Face à la brusque généralisation des expulsions et tentatives d’expulsion de séropositifVEs brésilienNEs, nous avons interrogé Anne-Claude Crémieux, conseillère technique auprès du [ministre de la Santé->http://lesservices.service-public.fr/mod_res/m_fserv.htm?DN=ou=0101,%20ou=A01,%20ou=centrale,%20ou=structures,%20ou=raf,%20o=gouv,%20c=FR et avec qui nous travaillons actuellement à l’élaboration d’une circulaire sur la régularisation pour soins. Cette dernière, assume sans sourciller les mesures d’expulsion des séropositifVEs brésilienNEs. Elle estime en effet qu’à partir du moment où il y a un accès aux antirétroviraux le défaut de prise en charge médicale n’entraîne pas des conséquences d’une exceptionnelle gravité. Il faut selon elle faire preuve de « réalisme » : il faudra bien refuser l’accès au séjour des étrangèrEs séropositifVEs ayant dans leur pays d’origine accès aux antirétroviraux. Enfin, interrogée sur le rendu du tribunal administratif concernant Luis, elle a reconnu que les refus n’étaient peut-être pas tous justifiés, mais qu’elle faisait confiance aux associations pour réagir sur des situations particulières.

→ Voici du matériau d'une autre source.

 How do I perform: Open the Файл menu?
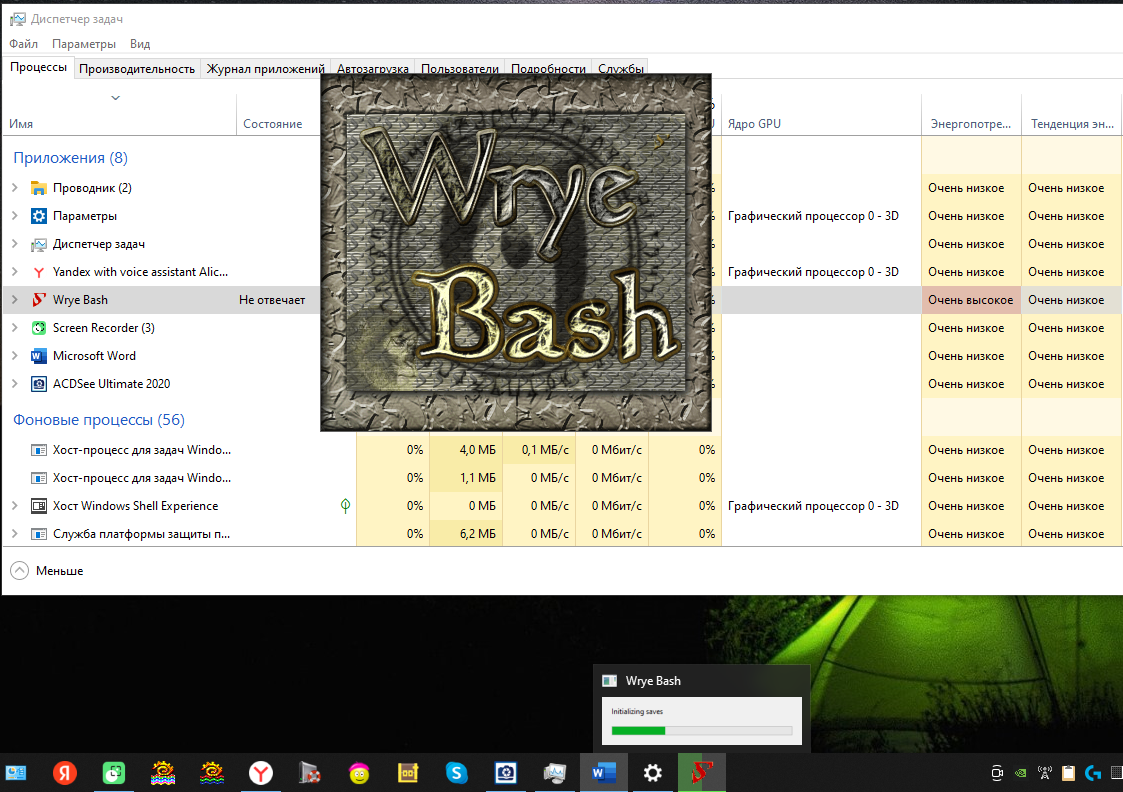(x=24, y=44)
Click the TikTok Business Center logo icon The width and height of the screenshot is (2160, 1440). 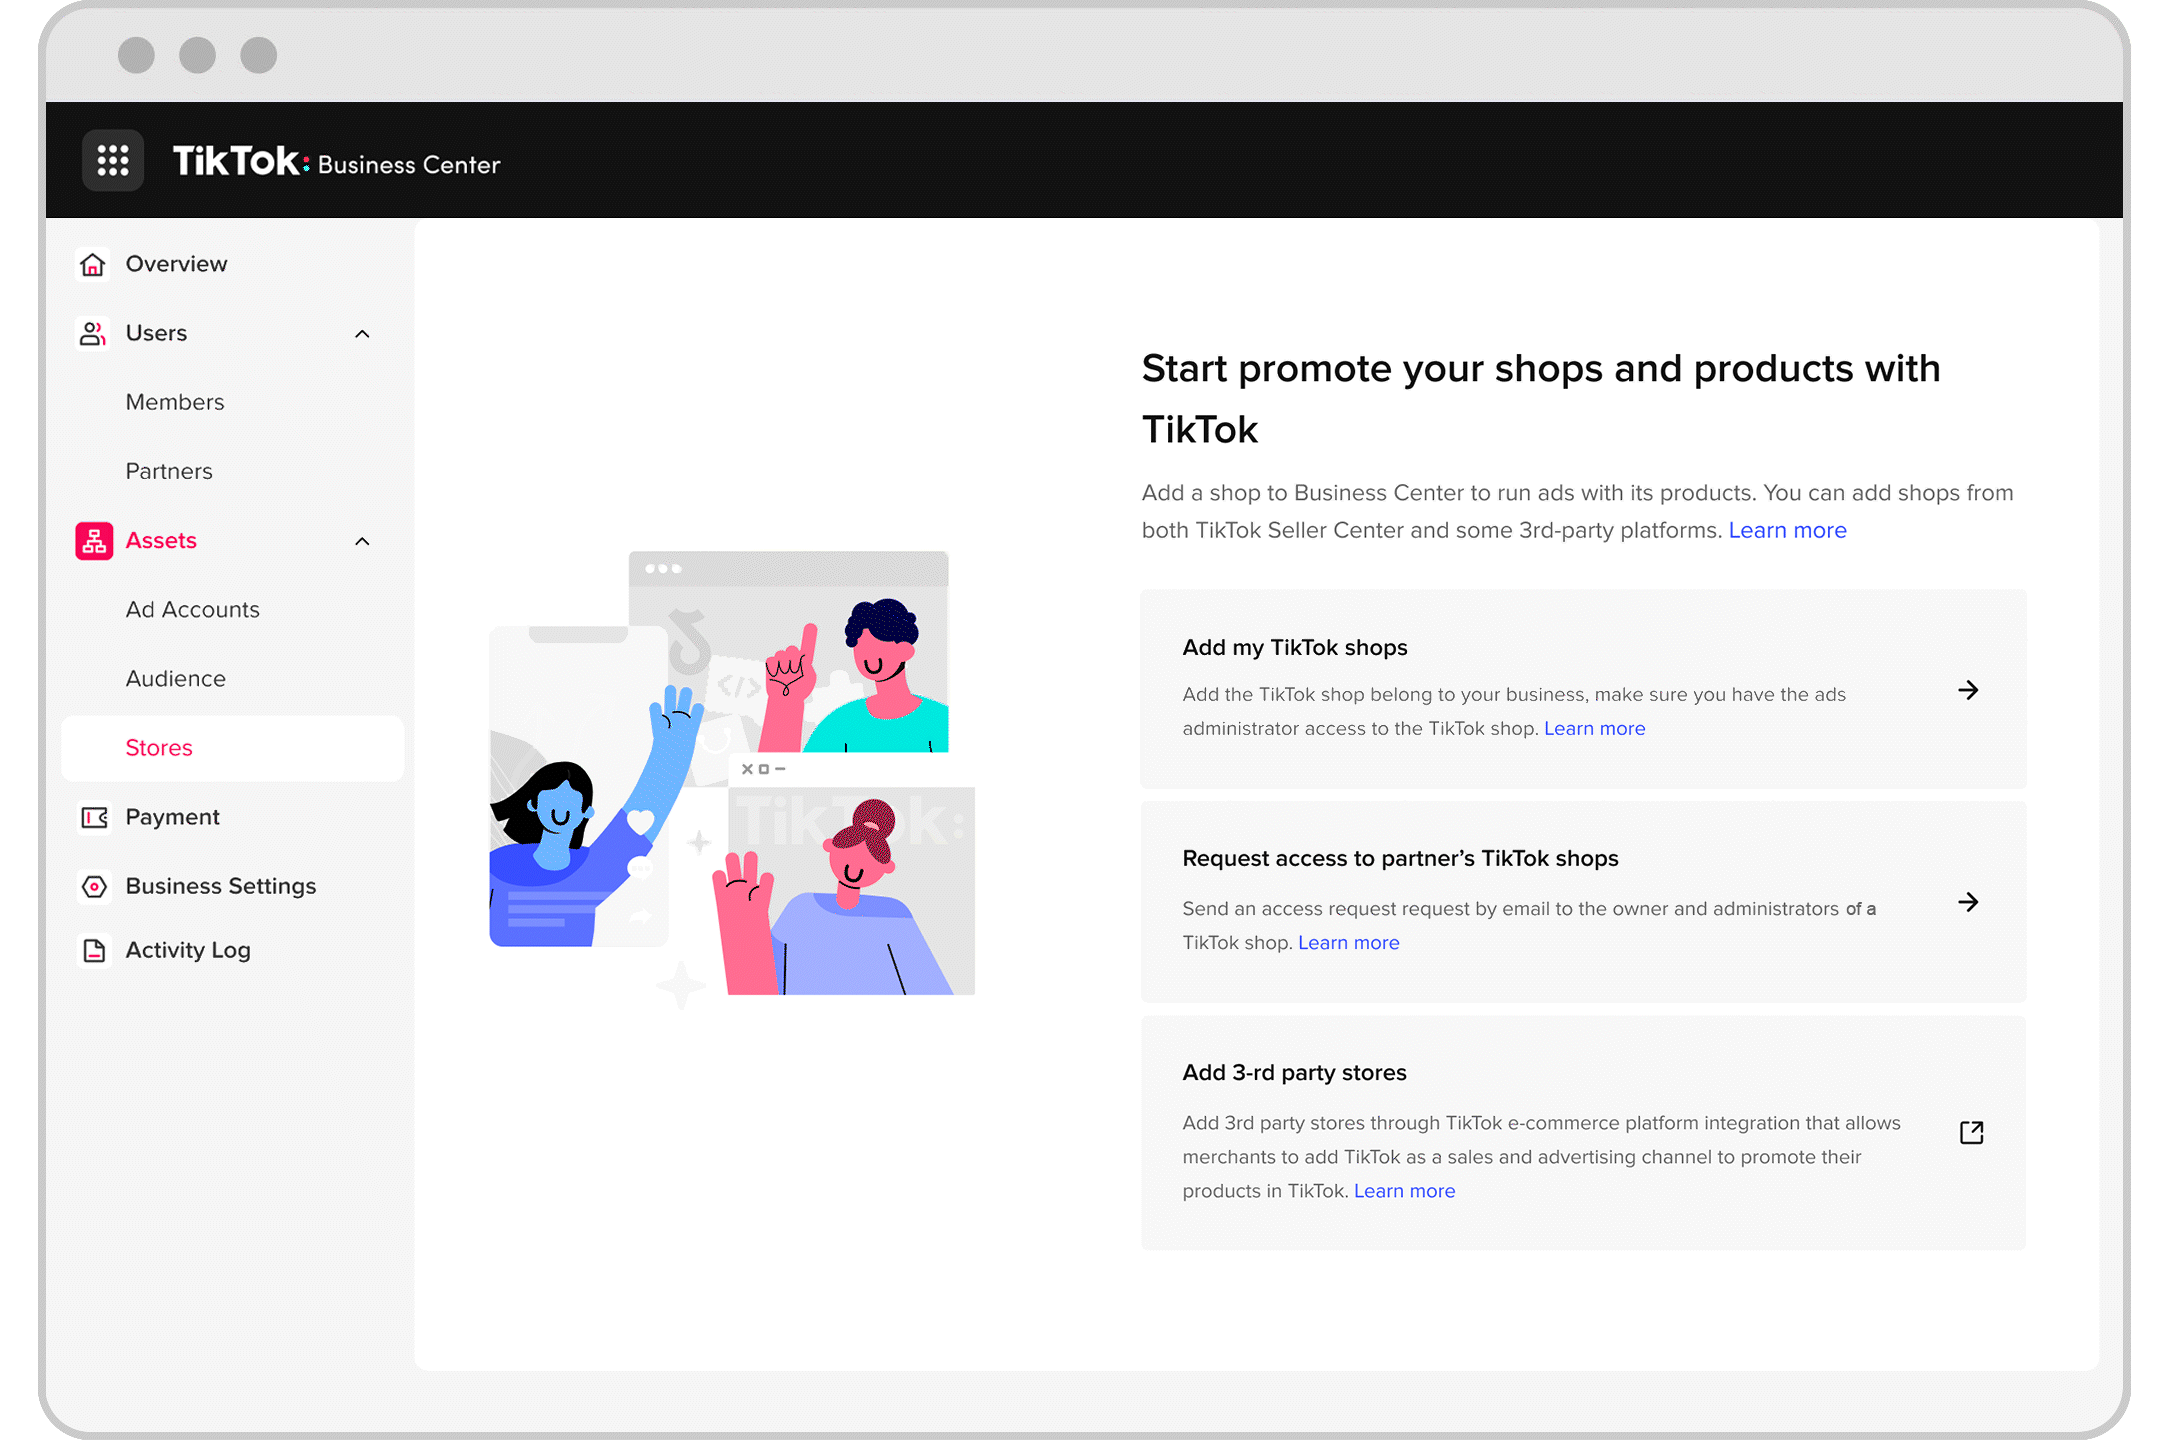112,161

Tout d’abord, nous ne voyons pas comment le « réalisme » d’Anne-Claude Crémieux peut s’affranchir des problèmes de prise en charge médicale au Brésil. De plus, comment cette conseillère technique qui est infectiologue, peut-elle considérer que le niveau de prise en charge est suffisant au Brésil, alors qu’elle le trouverait en France inacceptable et susceptible de mettre en danger la vie de séropositifVEs ? Enfin, comment peut-elle tenir ces propos et reconnaître également ne pas avoir « une idée très précise » de la prise en charge médicale des personnes séropositives au Brésil ?

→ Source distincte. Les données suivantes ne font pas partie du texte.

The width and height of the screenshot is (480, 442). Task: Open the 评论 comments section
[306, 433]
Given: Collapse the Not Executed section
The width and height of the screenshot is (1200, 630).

Plus choquant encore, ces propos démontrent un refus délibéré d’appliquer la loi et semblent s’appuyer sur une rhétorique de « gestion des flux migratoires » : le gouvernement refuse de tenir compte d’un critère d’accès à une prise en charge car son objectif est d’expulser tôt ou tard les séropositifVEs étrangèrEs. Enfin rappelons que les associations n’ont pas plus la possibilité que la responsabilité d’empêcher toutes les tentatives d’expulsion de séropositifVEs. Cette responsabilité incombe aux pouvoirs publics. Anne-Claude Crémieux aura personnellement à répondre des vies mises en danger par son « réalisme ».